### What you have to do
The answer should consist of all the records, copied exactly.
· · · · · · ·
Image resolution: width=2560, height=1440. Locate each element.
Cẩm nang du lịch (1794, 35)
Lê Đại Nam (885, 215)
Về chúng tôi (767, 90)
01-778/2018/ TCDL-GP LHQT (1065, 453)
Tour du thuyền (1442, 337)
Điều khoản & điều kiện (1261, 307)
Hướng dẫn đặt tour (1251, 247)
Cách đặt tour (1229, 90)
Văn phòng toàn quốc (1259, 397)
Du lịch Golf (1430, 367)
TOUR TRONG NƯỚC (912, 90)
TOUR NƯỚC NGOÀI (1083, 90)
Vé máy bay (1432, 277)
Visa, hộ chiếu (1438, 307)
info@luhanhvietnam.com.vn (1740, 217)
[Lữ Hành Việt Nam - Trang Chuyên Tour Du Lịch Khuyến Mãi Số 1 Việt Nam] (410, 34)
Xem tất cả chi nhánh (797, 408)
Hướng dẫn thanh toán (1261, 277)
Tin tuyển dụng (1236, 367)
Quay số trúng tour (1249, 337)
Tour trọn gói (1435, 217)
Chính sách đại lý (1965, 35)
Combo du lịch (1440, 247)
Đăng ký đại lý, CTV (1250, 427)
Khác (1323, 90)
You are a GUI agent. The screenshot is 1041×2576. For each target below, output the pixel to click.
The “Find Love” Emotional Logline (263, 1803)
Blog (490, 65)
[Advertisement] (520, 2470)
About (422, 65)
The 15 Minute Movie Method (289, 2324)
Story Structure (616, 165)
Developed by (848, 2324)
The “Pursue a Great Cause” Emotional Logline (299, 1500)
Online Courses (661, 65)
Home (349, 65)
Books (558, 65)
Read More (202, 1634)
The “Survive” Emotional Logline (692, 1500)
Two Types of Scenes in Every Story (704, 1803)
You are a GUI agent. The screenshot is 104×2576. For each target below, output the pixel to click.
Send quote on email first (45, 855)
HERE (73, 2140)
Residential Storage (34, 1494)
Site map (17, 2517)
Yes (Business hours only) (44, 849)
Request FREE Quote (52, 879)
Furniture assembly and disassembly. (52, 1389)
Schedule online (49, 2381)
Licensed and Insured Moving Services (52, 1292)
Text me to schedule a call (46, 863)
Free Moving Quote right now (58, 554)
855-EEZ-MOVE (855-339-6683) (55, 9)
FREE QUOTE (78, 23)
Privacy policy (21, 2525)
· · · · · · ·
### Solution to this problem
Image resolution: width=2560, height=1440. Locate each element.
Cẩm nang du lịch (1794, 35)
Lê Đại Nam (885, 215)
Về chúng tôi (767, 90)
01-778/2018/ TCDL-GP LHQT (1065, 453)
Tour du thuyền (1442, 337)
Điều khoản & điều kiện (1261, 307)
Hướng dẫn đặt tour (1251, 247)
Cách đặt tour (1229, 90)
Văn phòng toàn quốc (1259, 397)
Du lịch Golf (1430, 367)
TOUR TRONG NƯỚC (912, 90)
TOUR NƯỚC NGOÀI (1083, 90)
Vé máy bay (1432, 277)
Visa, hộ chiếu (1438, 307)
info@luhanhvietnam.com.vn (1740, 217)
[Lữ Hành Việt Nam - Trang Chuyên Tour Du Lịch Khuyến Mãi Số 1 Việt Nam] (410, 34)
Xem tất cả chi nhánh (797, 408)
Hướng dẫn thanh toán (1261, 277)
Tin tuyển dụng (1236, 367)
Quay số trúng tour (1249, 337)
Tour trọn gói (1435, 217)
Chính sách đại lý (1965, 35)
Combo du lịch (1440, 247)
Đăng ký đại lý, CTV (1250, 427)
Khác (1323, 90)
You are a GUI agent. The screenshot is 1041×2576. For each target below, output the pixel to click.
The “Find Love” Emotional Logline (263, 1803)
Blog (490, 65)
[Advertisement] (520, 2470)
About (422, 65)
The 15 Minute Movie Method (289, 2324)
Story Structure (616, 165)
Developed by (848, 2324)
The “Pursue a Great Cause” Emotional Logline (299, 1500)
Online Courses (661, 65)
Home (349, 65)
Books (558, 65)
Read More (202, 1634)
The “Survive” Emotional Logline (692, 1500)
Two Types of Scenes in Every Story (704, 1803)
You are a GUI agent. The screenshot is 104×2576. For each target below, output the pixel to click.
Send quote on email first (45, 855)
HERE (73, 2140)
Residential Storage (34, 1494)
Site map (17, 2517)
Yes (Business hours only) (44, 849)
Request FREE Quote (52, 879)
Furniture assembly and disassembly. (52, 1389)
Schedule online (49, 2381)
Licensed and Insured Moving Services (52, 1292)
Text me to schedule a call (46, 863)
Free Moving Quote right now (58, 554)
855-EEZ-MOVE (855-339-6683) (55, 9)
FREE QUOTE (78, 23)
Privacy policy (21, 2525)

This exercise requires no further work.